**SOURCE EXTRACT:**

REMNICK: What had happened was, Sonny Liston got into this ring having trained for no more than a five-round fight. He really thought, in the way Mike Tyson dealing with Michael Spinks or some inferior fighter, that he would dispatch with this loud-mouthed kid very quickly and go out to dinner. First round happens, and this kid is faster than Sugar Ray Robinson. And he's sticking a jab in his face and welts are coming up and he cannot touch him. Liston cannot touch him. He's missing by not three inches but by two feet. Round two, same thing. And on and on it goes.

And all that is left to Sonny Liston, as he gets more and more tired, as his hands begin to sink to his side - boxing is an extraordinarily exhausting process, especially if you haven't trained - that he decides to cheat. And with the help of one of his corner men, he put some substance on his gloves. He puts some substances - whether it was Monsel's solution or some sort of liniment on the gloves - something he had done before, by the way - and he gets it in Clay's eyes. And Clay sits down in the corner and he tells Angelo Dundee, cut off the gloves, I can't see. I'm blind. Cut them off. He wants to quit. It's the one thing that he didn't know how to deal with - being blind.

I mean, he knew he was beating Sonny Liston to the punch every single step of the way. And Angelo Dundee quickly gets as much water into his eyes as possible - to his fighter's eyes - and tells him, baby, you ain't quitting. This is for the big one. This is for the title. No quitting now. Just go out, dance, yardstick him - which means keep your left out as far as you can - keep your distance. You have a slight reach thing. You've got the speed, and wait till it flushes out. Meanwhile, in the corner, the black Muslims are sitting there screaming and yelling that Angelo Dundee is a member of the mob and he's juiced the gloves, that it's Angelo Dundee who's responsible for this because, after all, he has an Italian name and the mob is still all over boxing at the time.

**INFORMATION:**
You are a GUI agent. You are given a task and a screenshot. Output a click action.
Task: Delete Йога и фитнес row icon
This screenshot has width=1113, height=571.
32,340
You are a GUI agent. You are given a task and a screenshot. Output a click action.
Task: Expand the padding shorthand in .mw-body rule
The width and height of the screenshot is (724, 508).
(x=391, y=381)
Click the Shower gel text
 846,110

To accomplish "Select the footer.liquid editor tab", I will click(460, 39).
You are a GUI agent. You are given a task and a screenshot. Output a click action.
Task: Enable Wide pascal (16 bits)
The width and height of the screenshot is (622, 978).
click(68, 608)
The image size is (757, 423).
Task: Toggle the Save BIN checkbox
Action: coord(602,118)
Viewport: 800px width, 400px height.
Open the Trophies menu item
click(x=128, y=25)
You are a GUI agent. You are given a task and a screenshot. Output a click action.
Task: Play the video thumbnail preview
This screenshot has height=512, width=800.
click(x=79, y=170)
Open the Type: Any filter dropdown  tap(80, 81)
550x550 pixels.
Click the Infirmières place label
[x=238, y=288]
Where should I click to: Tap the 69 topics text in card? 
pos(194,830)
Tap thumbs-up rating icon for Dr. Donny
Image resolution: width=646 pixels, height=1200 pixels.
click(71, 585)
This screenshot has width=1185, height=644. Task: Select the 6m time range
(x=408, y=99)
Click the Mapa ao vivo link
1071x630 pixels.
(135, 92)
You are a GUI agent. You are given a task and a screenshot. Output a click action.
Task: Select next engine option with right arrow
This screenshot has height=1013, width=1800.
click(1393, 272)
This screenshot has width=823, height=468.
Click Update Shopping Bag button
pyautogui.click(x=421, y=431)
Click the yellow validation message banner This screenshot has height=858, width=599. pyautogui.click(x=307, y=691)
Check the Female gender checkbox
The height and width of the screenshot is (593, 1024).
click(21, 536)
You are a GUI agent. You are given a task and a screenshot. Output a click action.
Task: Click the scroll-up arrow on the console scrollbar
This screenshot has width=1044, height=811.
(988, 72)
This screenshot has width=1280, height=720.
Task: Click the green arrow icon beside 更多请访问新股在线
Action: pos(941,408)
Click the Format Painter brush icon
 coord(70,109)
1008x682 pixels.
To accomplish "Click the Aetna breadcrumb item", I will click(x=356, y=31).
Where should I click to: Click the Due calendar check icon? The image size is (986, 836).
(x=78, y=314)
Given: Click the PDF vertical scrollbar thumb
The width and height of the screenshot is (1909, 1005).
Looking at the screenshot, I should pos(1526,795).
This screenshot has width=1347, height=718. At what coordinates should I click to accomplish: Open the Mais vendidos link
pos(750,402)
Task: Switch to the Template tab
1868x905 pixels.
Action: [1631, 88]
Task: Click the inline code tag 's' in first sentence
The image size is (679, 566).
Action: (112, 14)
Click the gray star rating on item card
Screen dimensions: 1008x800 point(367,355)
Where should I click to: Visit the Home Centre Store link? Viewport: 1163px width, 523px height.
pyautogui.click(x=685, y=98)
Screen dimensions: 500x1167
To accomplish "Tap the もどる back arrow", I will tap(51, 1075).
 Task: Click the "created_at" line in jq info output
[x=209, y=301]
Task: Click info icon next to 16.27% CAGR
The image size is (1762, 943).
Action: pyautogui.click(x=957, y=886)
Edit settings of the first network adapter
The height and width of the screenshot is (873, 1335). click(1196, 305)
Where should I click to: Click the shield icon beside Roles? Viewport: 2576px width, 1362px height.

**WORK REQUEST:**
Print the part of the Liston–Clay fight passage that begins at the words "I mean, he knew" and stops after "at the time.". The listing comes from a different source than the text above it.

**ANSWER SECTION:**
I mean, he knew he was beating Sonny Liston to the punch every single step of the way. And Angelo Dundee quickly gets as much water into his eyes as possible - to his fighter's eyes - and tells him, baby, you ain't quitting. This is for the big one. This is for the title. No quitting now. Just go out, dance, yardstick him - which means keep your left out as far as you can - keep your distance. You have a slight reach thing. You've got the speed, and wait till it flushes out. Meanwhile, in the corner, the black Muslims are sitting there screaming and yelling that Angelo Dundee is a member of the mob and he's juiced the gloves, that it's Angelo Dundee who's responsible for this because, after all, he has an Italian name and the mob is still all over boxing at the time.